EXERCISE AIM.
Search the records for the string "agent" and return each line that has it.

EXERCISE DATA.
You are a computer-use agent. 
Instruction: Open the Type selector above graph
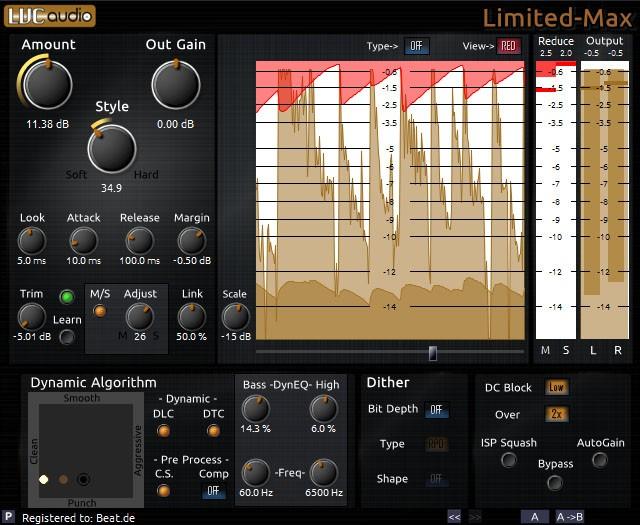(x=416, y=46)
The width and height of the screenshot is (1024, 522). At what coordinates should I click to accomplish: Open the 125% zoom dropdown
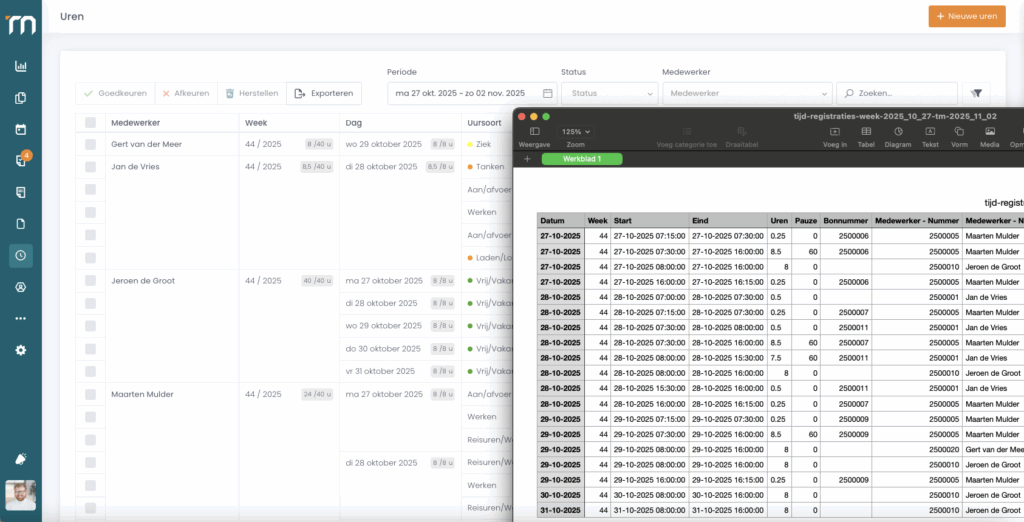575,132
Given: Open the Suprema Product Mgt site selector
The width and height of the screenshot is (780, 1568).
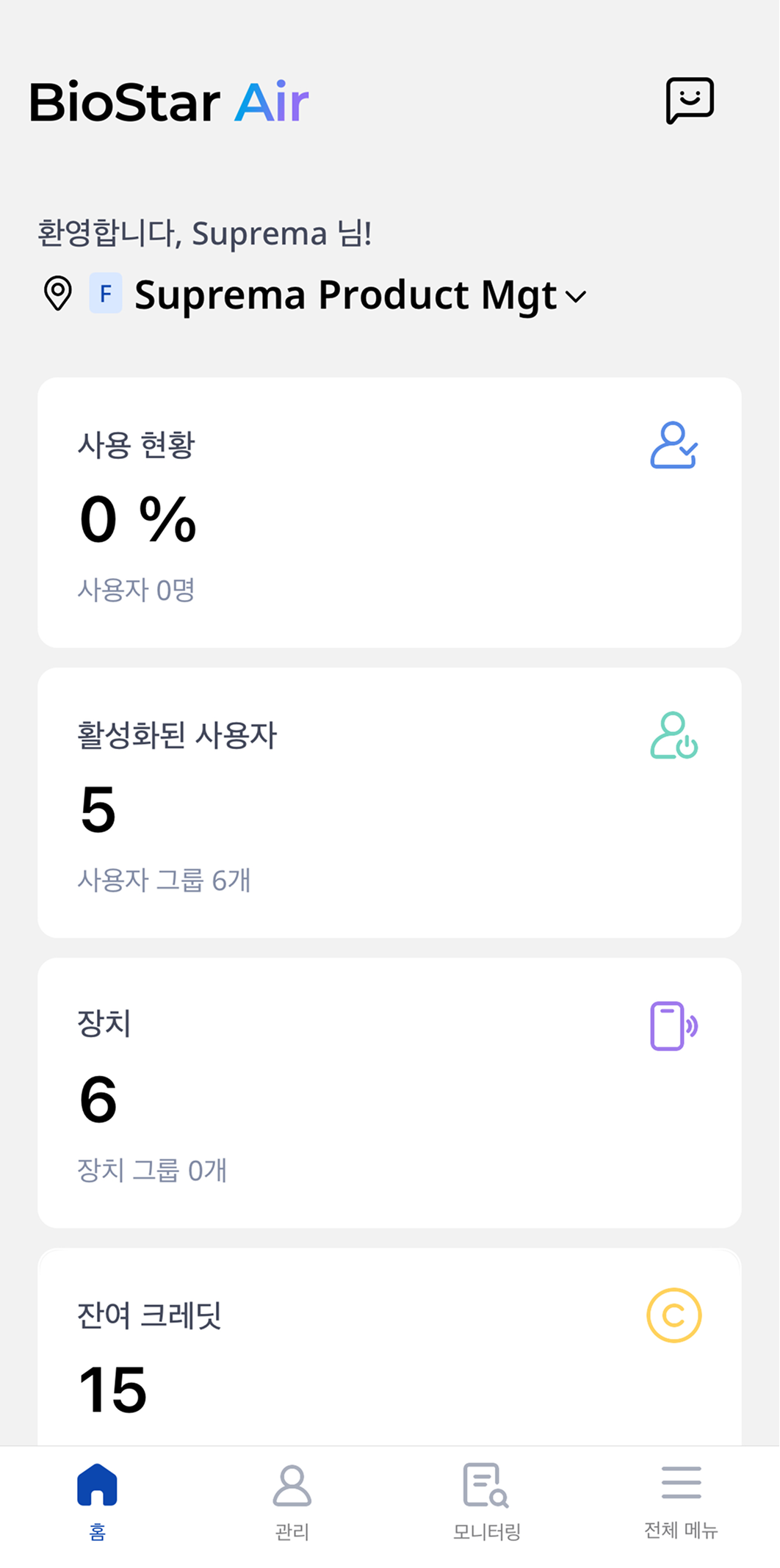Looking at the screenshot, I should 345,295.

==

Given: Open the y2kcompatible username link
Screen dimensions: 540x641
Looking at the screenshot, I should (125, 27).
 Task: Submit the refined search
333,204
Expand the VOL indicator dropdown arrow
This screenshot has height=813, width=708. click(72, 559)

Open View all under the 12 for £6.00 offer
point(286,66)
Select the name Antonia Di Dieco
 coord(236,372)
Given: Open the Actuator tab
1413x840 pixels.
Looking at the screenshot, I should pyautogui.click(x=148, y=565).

==

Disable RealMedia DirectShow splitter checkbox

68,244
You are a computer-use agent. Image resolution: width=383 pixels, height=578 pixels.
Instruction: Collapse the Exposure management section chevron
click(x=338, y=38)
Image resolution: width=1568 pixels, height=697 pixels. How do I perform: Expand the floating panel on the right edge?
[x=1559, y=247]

SOLUTION TO THIS PROBLEM.
You are a computer-use agent. 
You are a computer-use agent. Image resolution: width=383 pixels, height=578 pixels.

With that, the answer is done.